MichiganCOG / Gaze-Attention

Integrating Human Gaze into Attention for Egocentric Activity Recognition (WACV 2021)
MIT License
24 stars 4 forks source link

Reproducing results #4

Open faderani opened 3 years ago

faderani commented 3 years ago

Hi and thanks for the great work.

I have difficulties reproducing the result reported on the EGTEA Gaze+ dataset. I'm using your provided trained weights and following the guide on code usage I get this number on different splits:

test_split1.txt : acc: 36.85, 49.21 / 0:22:27 test_split2.txt :acc: 47.65, 57.44 / 0:15:22 test_split3.txt :acc: 50.41, 60.14 / 0:15:07

How should I reproduce 69.73%?

I'm using parameters as default:

parser.add_argument('--mode', default='test', help='train | test')
parser.add_argument('--crop', type=int, default=224, help='for spatial cropping')
parser.add_argument('--trange', type=int, default=24, help='temporal range')
parser.add_argument('--stride', type=int, default=8, help='pooling stride for gaze prediction')
parser.add_argument('--b', type=int, default=1, help='batch size')
parser.add_argument('--wd', type=float, default=4e-5, help='weight decay')
parser.add_argument('--it1', type=int, default=8000, help='first decay point')
parser.add_argument('--it2', type=int, default=15000, help='second decay point')
parser.add_argument('--iters', type=int, default=18000, help='number of max iterations for training')
parser.add_argument('--lr', type=float, default=0.032, help='learning rate')
parser.add_argument('--ngpu', type=int, default=1, help='number of GPUs to use')
parser.add_argument('--eps', type=float, default=1000, help='epsilon for the gradient estimator')
parser.add_argument('--anneal', type=float, default=1e-3, help='anneal rate for epsilon')

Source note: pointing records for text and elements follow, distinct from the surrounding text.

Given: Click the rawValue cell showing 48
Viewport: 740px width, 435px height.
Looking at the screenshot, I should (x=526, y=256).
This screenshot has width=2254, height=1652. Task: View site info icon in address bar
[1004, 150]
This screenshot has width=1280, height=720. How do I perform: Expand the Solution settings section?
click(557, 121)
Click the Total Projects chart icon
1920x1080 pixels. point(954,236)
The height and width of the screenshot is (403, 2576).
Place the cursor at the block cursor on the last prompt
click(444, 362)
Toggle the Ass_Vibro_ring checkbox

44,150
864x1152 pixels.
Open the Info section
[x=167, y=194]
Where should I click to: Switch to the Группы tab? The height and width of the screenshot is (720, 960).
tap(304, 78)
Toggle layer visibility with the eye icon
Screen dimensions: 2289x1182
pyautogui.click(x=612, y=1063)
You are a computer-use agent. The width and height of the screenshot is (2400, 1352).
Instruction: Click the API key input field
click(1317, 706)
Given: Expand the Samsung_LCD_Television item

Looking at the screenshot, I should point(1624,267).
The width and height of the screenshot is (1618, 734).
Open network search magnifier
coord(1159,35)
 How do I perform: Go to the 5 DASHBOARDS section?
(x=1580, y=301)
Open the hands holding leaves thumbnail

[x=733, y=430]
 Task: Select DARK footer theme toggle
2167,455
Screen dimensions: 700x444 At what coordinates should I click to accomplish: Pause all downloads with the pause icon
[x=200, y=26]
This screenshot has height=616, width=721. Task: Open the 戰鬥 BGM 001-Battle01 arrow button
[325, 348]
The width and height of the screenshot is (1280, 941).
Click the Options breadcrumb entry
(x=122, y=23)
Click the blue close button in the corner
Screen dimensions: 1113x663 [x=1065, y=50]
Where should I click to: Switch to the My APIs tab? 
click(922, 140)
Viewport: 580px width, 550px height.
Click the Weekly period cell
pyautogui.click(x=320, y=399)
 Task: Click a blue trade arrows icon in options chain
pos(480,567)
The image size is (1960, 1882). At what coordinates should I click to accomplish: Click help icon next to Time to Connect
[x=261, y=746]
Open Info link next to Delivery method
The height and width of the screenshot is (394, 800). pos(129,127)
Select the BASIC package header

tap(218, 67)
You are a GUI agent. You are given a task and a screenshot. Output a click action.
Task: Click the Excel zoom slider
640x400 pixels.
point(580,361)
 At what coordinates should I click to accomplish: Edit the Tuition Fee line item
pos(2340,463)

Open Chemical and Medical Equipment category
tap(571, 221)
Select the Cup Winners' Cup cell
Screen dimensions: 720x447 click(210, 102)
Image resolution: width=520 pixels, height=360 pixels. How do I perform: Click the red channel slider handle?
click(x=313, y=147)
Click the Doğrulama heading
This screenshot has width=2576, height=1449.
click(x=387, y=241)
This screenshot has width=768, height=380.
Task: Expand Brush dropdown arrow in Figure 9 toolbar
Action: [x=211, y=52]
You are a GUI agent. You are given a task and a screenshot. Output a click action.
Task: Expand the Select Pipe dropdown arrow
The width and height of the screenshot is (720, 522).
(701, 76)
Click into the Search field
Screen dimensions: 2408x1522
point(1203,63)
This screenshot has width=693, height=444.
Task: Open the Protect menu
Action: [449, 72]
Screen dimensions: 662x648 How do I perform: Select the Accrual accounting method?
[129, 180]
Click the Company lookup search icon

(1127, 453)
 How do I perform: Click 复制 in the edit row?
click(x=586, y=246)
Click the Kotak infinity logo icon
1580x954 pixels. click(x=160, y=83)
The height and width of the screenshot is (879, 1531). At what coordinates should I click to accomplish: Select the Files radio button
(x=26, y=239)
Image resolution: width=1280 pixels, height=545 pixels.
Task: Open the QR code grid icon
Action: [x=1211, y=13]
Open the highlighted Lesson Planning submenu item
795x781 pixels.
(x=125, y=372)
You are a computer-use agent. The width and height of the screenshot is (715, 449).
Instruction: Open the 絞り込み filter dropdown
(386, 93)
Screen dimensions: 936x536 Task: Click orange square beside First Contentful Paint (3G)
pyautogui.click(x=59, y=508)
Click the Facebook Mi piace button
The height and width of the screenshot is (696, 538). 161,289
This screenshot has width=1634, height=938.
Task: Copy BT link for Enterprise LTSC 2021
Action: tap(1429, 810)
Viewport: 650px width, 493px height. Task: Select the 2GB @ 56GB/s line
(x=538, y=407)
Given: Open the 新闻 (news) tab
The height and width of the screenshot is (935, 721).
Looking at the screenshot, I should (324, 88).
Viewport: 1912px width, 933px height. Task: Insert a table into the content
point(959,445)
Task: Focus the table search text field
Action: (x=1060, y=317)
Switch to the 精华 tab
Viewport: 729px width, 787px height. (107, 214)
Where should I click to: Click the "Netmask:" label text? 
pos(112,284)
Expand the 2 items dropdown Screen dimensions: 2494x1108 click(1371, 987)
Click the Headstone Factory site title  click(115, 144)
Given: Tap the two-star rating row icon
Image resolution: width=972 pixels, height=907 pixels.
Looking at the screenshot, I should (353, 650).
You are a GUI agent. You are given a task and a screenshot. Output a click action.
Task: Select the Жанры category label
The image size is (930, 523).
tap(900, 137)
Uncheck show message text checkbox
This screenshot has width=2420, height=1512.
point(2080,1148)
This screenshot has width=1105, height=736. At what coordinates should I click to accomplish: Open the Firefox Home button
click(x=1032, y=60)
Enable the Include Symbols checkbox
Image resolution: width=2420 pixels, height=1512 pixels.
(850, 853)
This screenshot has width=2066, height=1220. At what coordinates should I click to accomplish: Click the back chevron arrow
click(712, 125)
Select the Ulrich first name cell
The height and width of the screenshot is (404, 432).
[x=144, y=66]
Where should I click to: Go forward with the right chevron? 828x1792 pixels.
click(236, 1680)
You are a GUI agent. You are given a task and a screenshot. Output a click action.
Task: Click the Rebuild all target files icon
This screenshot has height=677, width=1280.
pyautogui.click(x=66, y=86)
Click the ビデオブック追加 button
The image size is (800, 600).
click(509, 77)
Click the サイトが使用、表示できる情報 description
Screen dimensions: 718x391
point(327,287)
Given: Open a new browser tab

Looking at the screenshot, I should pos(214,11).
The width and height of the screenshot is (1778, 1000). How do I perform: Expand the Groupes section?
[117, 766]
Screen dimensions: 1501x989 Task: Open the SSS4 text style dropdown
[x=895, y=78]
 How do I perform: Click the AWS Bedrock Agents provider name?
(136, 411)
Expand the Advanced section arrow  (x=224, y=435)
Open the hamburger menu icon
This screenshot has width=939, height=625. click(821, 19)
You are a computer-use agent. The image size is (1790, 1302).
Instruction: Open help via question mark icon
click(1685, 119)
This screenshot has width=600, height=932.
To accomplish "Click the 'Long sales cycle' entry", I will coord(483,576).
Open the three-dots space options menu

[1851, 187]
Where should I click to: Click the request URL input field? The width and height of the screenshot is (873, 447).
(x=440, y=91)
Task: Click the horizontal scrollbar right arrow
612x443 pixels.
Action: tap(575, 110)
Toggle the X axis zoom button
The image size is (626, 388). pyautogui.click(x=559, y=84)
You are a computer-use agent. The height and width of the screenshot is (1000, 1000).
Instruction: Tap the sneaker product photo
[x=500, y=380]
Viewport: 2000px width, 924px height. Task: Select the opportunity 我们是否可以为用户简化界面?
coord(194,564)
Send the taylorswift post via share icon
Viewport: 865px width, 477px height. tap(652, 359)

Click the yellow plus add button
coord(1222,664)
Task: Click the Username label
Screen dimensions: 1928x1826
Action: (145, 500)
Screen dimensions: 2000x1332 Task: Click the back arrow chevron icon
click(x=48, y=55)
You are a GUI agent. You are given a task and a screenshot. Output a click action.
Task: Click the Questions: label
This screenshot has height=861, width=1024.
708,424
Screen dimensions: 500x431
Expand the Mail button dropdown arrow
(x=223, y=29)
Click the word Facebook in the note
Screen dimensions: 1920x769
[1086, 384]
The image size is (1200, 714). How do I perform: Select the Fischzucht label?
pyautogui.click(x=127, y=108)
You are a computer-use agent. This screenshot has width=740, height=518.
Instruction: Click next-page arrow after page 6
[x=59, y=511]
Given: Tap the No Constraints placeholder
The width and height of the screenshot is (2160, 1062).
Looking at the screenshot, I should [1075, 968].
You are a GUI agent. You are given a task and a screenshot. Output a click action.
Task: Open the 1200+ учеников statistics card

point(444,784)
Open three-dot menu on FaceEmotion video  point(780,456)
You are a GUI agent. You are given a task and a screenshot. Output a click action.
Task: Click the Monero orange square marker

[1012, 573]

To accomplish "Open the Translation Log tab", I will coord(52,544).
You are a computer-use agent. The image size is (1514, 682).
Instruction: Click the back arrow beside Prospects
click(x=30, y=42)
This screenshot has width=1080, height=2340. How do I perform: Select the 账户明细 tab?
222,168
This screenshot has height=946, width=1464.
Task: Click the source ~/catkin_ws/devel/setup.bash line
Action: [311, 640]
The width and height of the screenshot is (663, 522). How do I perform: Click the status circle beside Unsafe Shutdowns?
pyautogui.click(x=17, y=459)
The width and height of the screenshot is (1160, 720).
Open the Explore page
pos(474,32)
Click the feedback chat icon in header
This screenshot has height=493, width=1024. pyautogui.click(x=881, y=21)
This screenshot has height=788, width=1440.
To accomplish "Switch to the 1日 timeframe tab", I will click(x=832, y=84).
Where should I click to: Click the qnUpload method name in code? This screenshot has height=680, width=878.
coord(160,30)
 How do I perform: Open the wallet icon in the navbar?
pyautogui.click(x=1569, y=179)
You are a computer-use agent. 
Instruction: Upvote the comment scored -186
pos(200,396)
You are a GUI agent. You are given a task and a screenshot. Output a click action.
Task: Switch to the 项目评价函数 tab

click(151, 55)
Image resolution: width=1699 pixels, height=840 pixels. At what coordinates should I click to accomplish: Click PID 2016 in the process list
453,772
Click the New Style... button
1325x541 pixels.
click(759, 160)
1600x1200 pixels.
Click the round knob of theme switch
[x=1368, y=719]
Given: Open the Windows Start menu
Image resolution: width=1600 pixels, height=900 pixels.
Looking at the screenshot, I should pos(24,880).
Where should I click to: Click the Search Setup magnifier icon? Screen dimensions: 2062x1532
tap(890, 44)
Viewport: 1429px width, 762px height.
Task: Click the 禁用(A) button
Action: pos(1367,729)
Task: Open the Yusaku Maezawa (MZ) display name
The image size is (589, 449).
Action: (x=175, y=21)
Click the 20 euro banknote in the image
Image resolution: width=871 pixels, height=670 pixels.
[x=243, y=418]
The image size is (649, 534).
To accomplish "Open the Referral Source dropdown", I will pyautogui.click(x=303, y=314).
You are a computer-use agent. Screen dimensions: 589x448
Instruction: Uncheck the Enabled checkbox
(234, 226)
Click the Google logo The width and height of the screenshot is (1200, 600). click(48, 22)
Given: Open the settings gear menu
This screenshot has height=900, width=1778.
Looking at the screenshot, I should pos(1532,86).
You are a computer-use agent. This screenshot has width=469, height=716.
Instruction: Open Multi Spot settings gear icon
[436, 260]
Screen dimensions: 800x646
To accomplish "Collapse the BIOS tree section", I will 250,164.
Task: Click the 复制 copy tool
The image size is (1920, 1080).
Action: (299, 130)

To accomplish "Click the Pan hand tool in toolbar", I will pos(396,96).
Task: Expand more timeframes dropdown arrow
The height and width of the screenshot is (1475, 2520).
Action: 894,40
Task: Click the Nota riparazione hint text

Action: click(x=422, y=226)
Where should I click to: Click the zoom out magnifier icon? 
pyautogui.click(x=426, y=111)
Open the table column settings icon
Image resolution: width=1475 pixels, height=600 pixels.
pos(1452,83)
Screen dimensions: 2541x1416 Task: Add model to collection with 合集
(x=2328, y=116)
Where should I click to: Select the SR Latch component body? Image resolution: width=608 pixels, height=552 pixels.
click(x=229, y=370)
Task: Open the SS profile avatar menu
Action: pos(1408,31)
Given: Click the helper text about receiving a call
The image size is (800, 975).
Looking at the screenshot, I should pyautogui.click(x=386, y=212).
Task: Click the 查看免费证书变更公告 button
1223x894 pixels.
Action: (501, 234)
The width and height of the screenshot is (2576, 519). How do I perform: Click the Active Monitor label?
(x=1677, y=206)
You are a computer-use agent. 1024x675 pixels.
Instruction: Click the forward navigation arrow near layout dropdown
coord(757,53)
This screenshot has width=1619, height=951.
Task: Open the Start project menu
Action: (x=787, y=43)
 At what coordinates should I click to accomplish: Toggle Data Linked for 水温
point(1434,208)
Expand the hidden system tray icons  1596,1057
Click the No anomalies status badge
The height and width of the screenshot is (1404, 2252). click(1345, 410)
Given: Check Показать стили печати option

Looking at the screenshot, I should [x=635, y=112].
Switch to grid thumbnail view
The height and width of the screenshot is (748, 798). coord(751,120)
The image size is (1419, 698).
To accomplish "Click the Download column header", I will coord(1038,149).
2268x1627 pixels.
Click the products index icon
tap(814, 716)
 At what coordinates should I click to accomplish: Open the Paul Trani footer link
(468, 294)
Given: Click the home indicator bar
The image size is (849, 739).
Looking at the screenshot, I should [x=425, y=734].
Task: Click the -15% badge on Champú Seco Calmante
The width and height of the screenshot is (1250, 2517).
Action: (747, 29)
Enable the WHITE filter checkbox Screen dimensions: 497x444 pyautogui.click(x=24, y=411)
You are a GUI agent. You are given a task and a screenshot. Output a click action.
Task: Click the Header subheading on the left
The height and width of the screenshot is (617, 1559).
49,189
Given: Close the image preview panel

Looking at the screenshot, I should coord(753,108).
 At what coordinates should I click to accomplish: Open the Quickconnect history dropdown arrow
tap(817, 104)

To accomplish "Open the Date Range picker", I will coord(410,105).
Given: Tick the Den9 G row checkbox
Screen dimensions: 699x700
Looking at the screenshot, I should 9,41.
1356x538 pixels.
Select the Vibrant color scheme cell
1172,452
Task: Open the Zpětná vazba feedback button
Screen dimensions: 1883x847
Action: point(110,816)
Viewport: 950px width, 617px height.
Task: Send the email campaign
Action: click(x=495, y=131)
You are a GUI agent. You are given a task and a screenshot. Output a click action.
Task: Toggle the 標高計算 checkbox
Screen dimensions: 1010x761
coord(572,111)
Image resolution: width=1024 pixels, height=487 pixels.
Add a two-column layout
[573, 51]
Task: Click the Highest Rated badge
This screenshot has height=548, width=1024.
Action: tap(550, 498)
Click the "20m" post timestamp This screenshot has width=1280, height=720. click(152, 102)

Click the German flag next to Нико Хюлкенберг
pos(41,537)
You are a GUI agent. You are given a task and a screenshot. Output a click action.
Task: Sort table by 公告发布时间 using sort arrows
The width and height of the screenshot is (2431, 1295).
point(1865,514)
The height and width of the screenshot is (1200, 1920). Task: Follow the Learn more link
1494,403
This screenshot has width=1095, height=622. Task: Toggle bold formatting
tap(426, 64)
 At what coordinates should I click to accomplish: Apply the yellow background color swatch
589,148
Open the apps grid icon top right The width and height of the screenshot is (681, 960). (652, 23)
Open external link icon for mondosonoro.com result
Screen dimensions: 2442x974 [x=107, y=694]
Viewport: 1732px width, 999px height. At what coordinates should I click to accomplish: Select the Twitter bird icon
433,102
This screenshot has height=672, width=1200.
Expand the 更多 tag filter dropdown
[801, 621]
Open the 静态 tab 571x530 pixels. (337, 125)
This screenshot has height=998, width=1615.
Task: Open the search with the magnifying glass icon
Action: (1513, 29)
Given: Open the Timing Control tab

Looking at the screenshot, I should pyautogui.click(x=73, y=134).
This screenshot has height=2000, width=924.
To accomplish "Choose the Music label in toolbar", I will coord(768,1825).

parser.add_argument('--datapath', default='dataset', help='path to dataset')
parser.add_argument('--datasplit', type=int, default=1, help='data split for the cross validation')
parser.add_argument('--weight', default='weights/i3d_iga_best1_base.pt', help='path to the weight file for the base network')
parser.add_argument('--seed', type=int, default=1, help='random seed')
parser.add_argument('--test_sparse', action='store_true', help='whether to test sparsely for fast evaluation')
kylemin commented 3 years ago

I think that the problem is the optical flow. For the optical flow frames, I used this repository: link. If you build it, libpydenseflow.so will be created. Then, you can use this file to extract the flow frames.

I hope it helps.